Atto venti - Vivevi anche solo per sapere che anche lei viveva.
L'aria fresca profumava di prati infiniti, la sua pelle aveva la consistenza della meravigliosa brezza estiva ch'il soffio esule ed estraneo, se capitava, lasciava sulle labbra. La sua voce aveva il suono di mille fili d'erba mossi dal vento, i suoi occhi il colore del cielo quando di nuvole non ce ne stanno.
Mi chiedevo, ancor mi chiedo e sempre mi chiederò da dove lei venga. Se dal profondo mare o dall'alto cielo. Chi ha saputo scolpirla così bene? Nel marmo del colore delle nuvole, con mano d'artista, tocco leggiadro e poi, ma poi, con così tanta passione.
Ti faceva ammattire. Farneticavi tra te e te medesimo cose insulse e piccoli richiami alla realtà perché, diamine, il semplice scorgerla ti faceva star male a tal punto da chiederti quale dannato suolo stessi calpestando. Ti faceva dubitare della tua stessa esistenza! Del tuo effettivo modo di vedere le cose.
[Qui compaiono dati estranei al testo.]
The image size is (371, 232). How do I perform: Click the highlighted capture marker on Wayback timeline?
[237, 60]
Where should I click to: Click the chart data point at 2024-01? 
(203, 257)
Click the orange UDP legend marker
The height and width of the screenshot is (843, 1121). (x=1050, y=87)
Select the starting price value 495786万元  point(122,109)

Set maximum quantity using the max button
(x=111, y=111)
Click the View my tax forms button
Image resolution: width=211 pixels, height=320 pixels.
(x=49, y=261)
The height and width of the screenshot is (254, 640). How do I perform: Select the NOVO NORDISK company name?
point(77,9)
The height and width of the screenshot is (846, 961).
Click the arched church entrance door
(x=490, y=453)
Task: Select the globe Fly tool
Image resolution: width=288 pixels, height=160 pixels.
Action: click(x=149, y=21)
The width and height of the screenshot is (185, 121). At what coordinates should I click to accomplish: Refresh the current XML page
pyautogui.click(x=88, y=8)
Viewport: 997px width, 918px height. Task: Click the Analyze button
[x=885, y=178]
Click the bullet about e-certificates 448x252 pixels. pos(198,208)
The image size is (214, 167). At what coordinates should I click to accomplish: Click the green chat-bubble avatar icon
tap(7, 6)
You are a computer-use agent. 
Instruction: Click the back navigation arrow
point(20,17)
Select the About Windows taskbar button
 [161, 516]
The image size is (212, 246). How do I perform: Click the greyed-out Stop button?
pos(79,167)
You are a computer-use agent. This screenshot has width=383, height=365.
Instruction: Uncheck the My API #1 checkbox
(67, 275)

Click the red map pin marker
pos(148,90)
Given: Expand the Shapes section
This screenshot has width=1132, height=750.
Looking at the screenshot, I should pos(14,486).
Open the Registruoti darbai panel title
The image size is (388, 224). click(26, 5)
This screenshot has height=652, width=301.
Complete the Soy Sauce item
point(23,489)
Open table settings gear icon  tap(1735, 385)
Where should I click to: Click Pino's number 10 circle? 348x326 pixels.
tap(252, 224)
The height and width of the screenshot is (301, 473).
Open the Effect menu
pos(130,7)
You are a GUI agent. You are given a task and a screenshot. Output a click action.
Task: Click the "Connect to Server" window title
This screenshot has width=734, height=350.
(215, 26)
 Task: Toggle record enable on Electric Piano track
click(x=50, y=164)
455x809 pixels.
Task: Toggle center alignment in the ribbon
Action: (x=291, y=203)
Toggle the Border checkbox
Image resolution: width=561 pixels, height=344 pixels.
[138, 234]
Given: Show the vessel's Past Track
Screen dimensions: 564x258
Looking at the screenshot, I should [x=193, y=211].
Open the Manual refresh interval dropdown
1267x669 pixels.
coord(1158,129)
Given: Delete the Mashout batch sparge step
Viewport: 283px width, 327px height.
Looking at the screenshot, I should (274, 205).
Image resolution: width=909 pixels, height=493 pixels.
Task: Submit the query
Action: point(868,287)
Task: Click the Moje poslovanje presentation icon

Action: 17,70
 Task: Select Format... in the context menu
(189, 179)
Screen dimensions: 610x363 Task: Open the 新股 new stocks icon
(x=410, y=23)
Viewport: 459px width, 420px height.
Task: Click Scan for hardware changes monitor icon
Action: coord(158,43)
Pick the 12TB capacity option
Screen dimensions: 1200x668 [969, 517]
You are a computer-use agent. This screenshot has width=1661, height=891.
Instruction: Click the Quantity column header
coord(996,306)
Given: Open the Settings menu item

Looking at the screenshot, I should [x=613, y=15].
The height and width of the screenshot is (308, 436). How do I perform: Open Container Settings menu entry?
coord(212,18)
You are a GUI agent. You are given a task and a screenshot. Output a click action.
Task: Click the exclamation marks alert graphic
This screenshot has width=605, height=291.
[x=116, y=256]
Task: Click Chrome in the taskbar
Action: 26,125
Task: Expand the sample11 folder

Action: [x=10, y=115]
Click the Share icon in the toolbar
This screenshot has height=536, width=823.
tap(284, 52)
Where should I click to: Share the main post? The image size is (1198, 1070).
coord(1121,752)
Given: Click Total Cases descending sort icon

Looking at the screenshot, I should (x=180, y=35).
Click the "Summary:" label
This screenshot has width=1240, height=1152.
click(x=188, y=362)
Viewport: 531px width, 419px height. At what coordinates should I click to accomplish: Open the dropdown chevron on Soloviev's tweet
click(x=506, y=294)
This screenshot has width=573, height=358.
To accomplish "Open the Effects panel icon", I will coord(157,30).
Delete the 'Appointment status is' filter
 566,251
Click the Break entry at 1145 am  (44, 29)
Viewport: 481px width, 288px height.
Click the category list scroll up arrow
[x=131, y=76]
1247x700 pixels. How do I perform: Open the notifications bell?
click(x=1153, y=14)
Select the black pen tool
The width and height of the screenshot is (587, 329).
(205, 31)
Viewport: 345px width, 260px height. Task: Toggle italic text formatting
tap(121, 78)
Lasciatemi dire ed esagerare: lei era eterea.
Era fatta della stessa sostanza di cui erano fatti i momenti felici; la gioia, la sconfinata contentezza e la meravigliosa soddisfazione erano racchiusi nel suo sguardo chiaro, terso e puro. Perché quando ti capitava di guardarla di sfuggita negli occhi ti sentivi leggero e sospeso nell'aria, senza alcun macigno da sostenere sulle spalle, privo di ogni bisogno di respirare perché lei, lei era il tuo mezzo do sostentamento primario.
Vivevi anche solo per sapere che anche lei viveva.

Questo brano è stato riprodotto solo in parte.